─── ENTRIES SHOWN
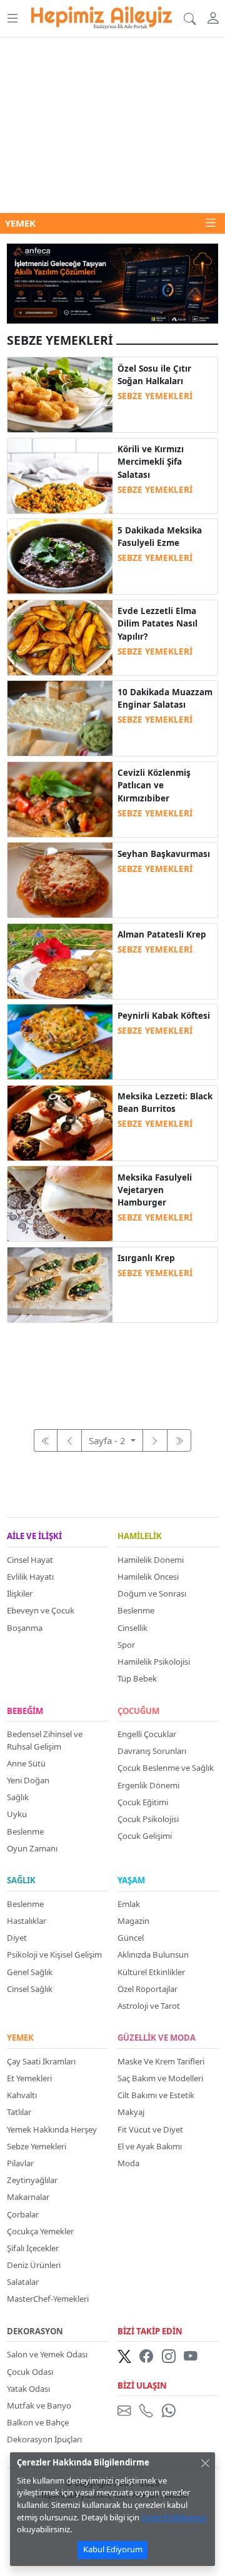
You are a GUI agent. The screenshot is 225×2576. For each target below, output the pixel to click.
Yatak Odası (28, 2388)
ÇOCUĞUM (138, 1712)
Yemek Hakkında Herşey (52, 2129)
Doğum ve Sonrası (152, 1593)
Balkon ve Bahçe (38, 2422)
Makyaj (131, 2112)
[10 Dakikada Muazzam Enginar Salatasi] (60, 717)
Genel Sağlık (29, 1972)
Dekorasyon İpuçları (44, 2439)
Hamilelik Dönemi (151, 1559)
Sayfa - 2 (108, 1440)
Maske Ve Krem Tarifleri (161, 2061)
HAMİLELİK (140, 1537)
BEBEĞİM (25, 1712)
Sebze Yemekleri (36, 2146)
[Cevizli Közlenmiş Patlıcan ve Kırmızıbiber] (60, 798)
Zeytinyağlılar (32, 2180)
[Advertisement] (112, 125)
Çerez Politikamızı (173, 2517)
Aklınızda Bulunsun (153, 1954)
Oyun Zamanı (32, 1848)
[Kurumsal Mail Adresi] (127, 2410)
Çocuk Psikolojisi (148, 1819)
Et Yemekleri (29, 2078)
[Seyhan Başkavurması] (60, 879)
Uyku (17, 1814)
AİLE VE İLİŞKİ (34, 1537)
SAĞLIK (21, 1881)
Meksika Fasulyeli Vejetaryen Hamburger (155, 1190)
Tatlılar (19, 2112)
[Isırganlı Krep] (60, 1283)
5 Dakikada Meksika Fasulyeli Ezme (160, 536)
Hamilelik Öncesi (148, 1576)
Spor (126, 1644)
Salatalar (23, 2281)
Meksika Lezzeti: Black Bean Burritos (165, 1102)
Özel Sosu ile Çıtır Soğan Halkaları (154, 375)
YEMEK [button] (20, 223)
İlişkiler (19, 1593)
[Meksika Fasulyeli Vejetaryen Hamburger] (60, 1202)
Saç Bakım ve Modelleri (160, 2078)
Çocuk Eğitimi (143, 1802)
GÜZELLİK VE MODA (157, 2038)
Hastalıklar (26, 1920)
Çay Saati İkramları (41, 2061)
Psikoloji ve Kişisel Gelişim (54, 1954)
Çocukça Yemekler (40, 2231)
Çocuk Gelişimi (145, 1835)
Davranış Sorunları (152, 1750)
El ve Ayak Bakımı (150, 2146)
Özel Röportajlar (148, 1988)
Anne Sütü (26, 1763)
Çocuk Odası (30, 2371)
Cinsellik (133, 1627)
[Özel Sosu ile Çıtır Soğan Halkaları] (60, 393)
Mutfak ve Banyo (39, 2405)
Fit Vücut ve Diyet (150, 2129)
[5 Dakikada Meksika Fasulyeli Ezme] (60, 555)
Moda (128, 2163)
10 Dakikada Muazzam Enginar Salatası (165, 698)
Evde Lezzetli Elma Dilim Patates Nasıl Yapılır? (158, 623)
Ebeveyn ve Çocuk (40, 1610)
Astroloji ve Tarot (149, 2005)
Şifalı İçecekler (33, 2248)
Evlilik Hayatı (30, 1576)
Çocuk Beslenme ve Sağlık (166, 1767)
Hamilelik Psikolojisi (154, 1661)
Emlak (129, 1904)
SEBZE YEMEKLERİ (155, 396)
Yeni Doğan (28, 1780)
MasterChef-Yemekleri (48, 2298)
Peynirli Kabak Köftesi (164, 1015)
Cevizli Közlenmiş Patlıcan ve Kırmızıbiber (154, 785)
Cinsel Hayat (30, 1559)
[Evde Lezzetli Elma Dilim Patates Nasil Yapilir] (60, 636)
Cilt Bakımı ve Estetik (156, 2095)
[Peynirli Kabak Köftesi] (60, 1040)
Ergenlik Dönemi (148, 1785)
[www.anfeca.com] (112, 282)
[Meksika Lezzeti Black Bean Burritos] (60, 1122)
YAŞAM (131, 1881)
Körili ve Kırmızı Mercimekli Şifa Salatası (151, 461)
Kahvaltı (22, 2095)
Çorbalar (23, 2214)
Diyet (17, 1937)
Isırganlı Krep (146, 1258)
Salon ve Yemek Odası (47, 2354)
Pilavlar (20, 2163)
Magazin (133, 1920)
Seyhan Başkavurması (164, 853)
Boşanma (24, 1627)
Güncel (131, 1937)
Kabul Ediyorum (112, 2549)
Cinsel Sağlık (29, 1988)
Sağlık (18, 1797)
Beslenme (136, 1610)
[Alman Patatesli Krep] (60, 960)
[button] (12, 18)
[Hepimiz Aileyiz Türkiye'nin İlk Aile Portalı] (101, 15)
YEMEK (20, 2038)
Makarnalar (28, 2196)
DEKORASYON (35, 2332)
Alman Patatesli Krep (162, 934)
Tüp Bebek (137, 1678)
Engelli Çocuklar (147, 1734)
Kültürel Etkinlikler (151, 1972)
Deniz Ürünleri (34, 2265)
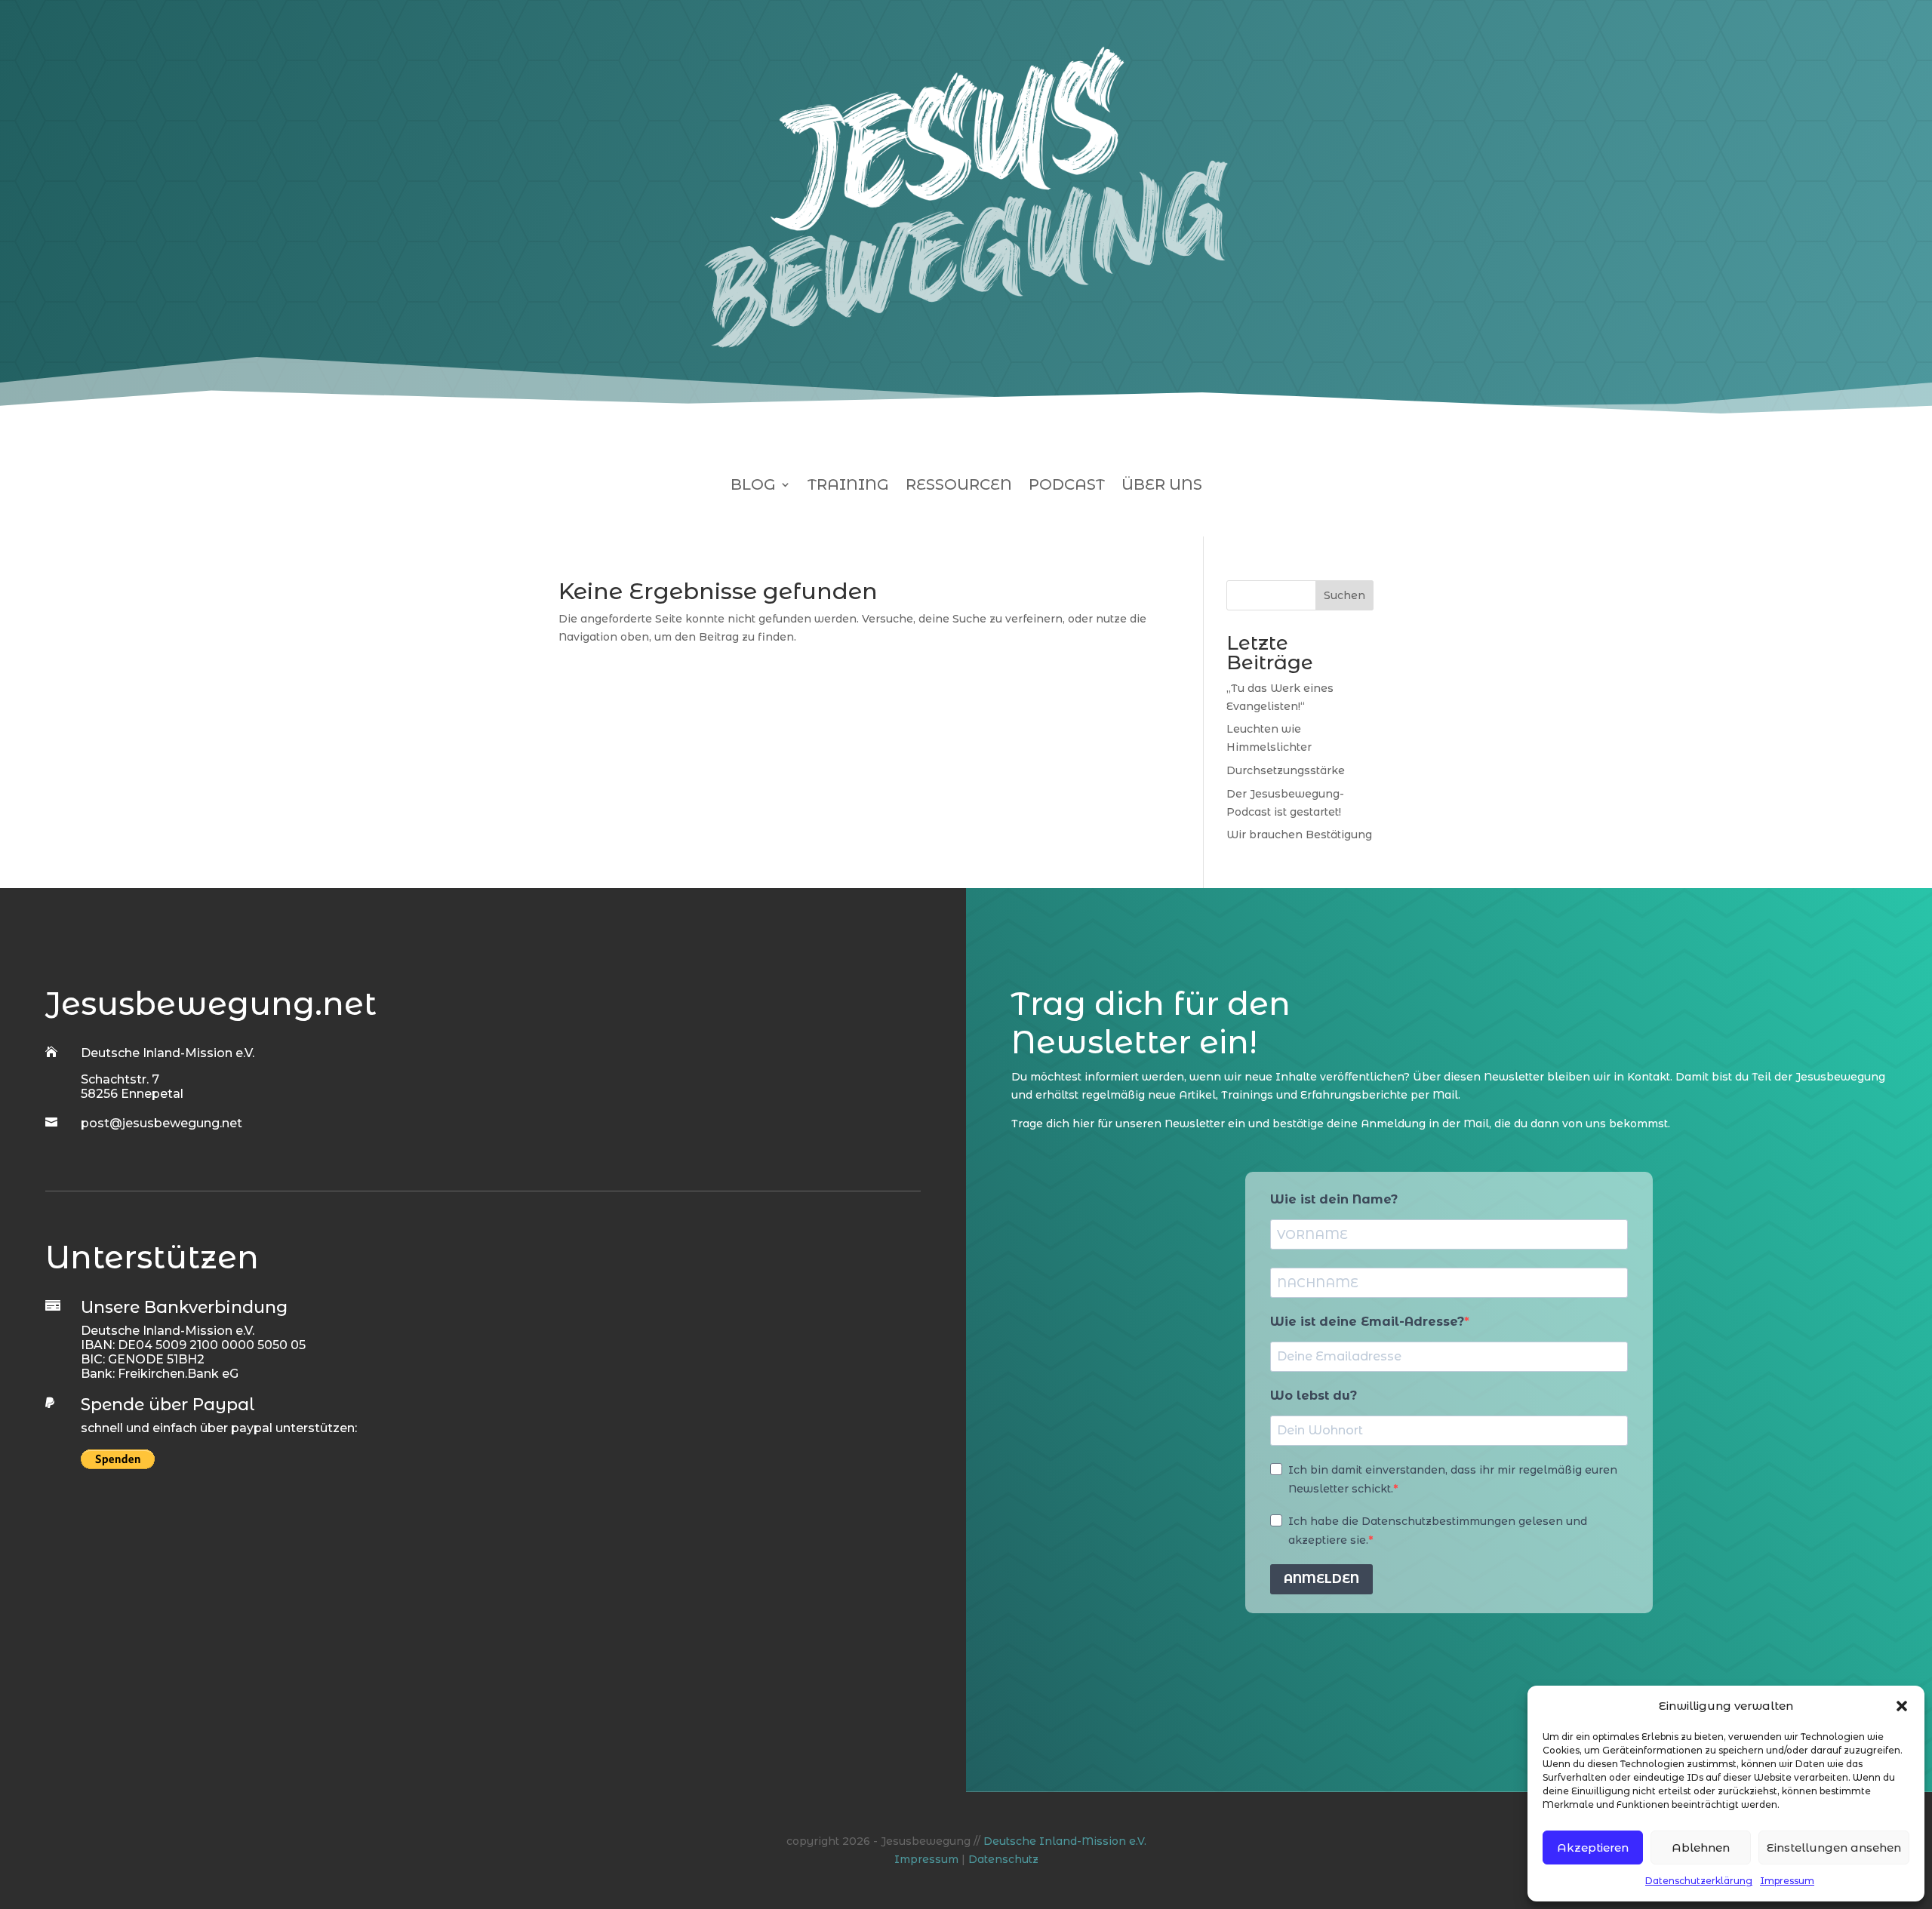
──────
> _YOUR INSTRUCTIONS_
Some lines above hold the word "Patlıcan". Copy all of them.

> _SOLUTION BELOW_
[Cevizli Közlenmiş Patlıcan ve Kırmızıbiber] (60, 798)
Cevizli Közlenmiş Patlıcan ve Kırmızıbiber (154, 785)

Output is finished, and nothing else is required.